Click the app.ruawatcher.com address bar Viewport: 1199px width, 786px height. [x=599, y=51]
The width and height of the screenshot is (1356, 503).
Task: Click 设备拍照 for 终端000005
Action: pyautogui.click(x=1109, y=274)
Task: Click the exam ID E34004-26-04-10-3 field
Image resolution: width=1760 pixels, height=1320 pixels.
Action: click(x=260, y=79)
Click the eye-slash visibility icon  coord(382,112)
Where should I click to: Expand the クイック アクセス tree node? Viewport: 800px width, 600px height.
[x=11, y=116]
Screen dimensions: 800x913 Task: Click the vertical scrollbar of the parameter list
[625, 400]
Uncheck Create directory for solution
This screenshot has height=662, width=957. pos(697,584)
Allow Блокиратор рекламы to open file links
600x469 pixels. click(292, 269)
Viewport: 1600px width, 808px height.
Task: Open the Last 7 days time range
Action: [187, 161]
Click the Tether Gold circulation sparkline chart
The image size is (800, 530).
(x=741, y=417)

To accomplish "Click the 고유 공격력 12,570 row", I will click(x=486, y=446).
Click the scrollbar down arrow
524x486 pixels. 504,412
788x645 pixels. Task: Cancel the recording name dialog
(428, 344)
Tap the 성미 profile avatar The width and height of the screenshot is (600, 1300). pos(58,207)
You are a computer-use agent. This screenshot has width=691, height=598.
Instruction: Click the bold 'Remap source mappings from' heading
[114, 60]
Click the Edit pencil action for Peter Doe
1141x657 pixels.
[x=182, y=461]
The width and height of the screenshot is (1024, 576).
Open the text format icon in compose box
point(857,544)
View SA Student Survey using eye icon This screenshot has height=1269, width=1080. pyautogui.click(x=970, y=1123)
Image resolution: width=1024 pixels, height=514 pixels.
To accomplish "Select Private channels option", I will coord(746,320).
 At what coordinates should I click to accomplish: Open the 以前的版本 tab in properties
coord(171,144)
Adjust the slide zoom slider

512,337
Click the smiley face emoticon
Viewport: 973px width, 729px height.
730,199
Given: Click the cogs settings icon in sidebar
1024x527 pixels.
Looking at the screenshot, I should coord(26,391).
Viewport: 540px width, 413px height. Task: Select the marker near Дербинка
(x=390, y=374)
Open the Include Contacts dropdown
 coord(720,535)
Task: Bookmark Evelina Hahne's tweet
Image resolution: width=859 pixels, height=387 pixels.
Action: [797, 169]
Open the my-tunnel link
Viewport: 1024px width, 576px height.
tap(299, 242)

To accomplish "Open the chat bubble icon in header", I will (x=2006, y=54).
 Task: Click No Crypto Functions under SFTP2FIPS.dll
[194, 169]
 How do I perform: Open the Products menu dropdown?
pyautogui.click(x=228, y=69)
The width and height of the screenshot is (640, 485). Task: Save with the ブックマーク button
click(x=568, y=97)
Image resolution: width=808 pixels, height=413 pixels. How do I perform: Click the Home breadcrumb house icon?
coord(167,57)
————
Exercise requirements: What lines above hold the word "will"? List them all.

Problem solution:
To accomplish "Click the 고유 공격력 12,570 row", I will click(x=486, y=446).
To accomplish "Select Private channels option", I will coord(746,320).
To accomplish "Open the chat bubble icon in header", I will (x=2006, y=54).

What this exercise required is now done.